Climate scepticism ‘on the rise’, BBC poll shows


The Populus poll of 1,001 adults found 25% did not think global warming was happening, an increase of 10% since a similar poll was conducted in November.
The number of British people who are sceptical about climate change is rising, a poll for BBC News suggests.

The percentage of respondents who said climate change was a reality had fallen from 83% in November to 75% this month.

And only 26% of those asked believed climate change was happening and “now established as largely man-made”.

The findings are based on interviews carried out on 3-4 February.

In November 2009, a similar poll by Populus – commissioned by the Times newspaper – showed that 41% agreed that climate change was happening and it was largely the result of human activities.

BBC graphic (Image: BBC)


“It is very unusual indeed to see such a dramatic shift in opinion in such a short period,” Populus managing director Michael Simmonds told BBC News.

“The British public are sceptical about man’s contribution to climate change – and becoming more so,” he added.
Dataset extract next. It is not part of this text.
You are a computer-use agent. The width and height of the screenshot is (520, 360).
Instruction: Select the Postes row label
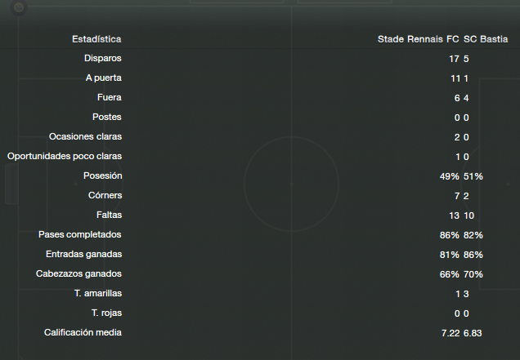[x=107, y=117]
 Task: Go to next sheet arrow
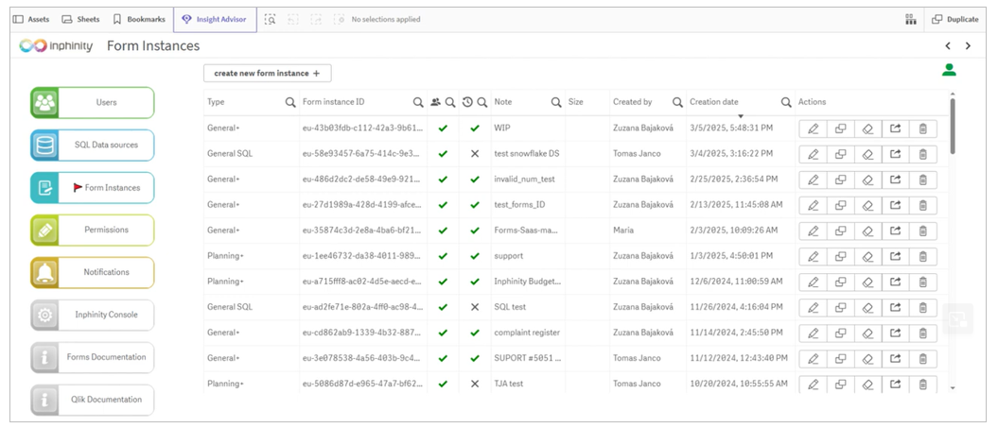coord(968,45)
“More people are now doubters than firm believers.”

The Department for Environment, Food and Rural Affairs’ (Defra) chief scientific adviser, Professor Bob Watson, called the findings “very disappointing”.

“The fact that there has been a very significant drop in the number of people that believe that we humans are changing the Earth’s climate is serious,” he told BBC News.

“Action is urgently needed,” Professor Watson warned.

“We need the public to understand that climate change is serious so they will change their habits and help us move towards a low carbon economy.”

‘Exaggerated risks’

Of the 75% of respondents who agreed that climate change was happening, one-in-three people felt that the potential consequences of living in a warming world had been exaggerated, up from one-in-five people in November.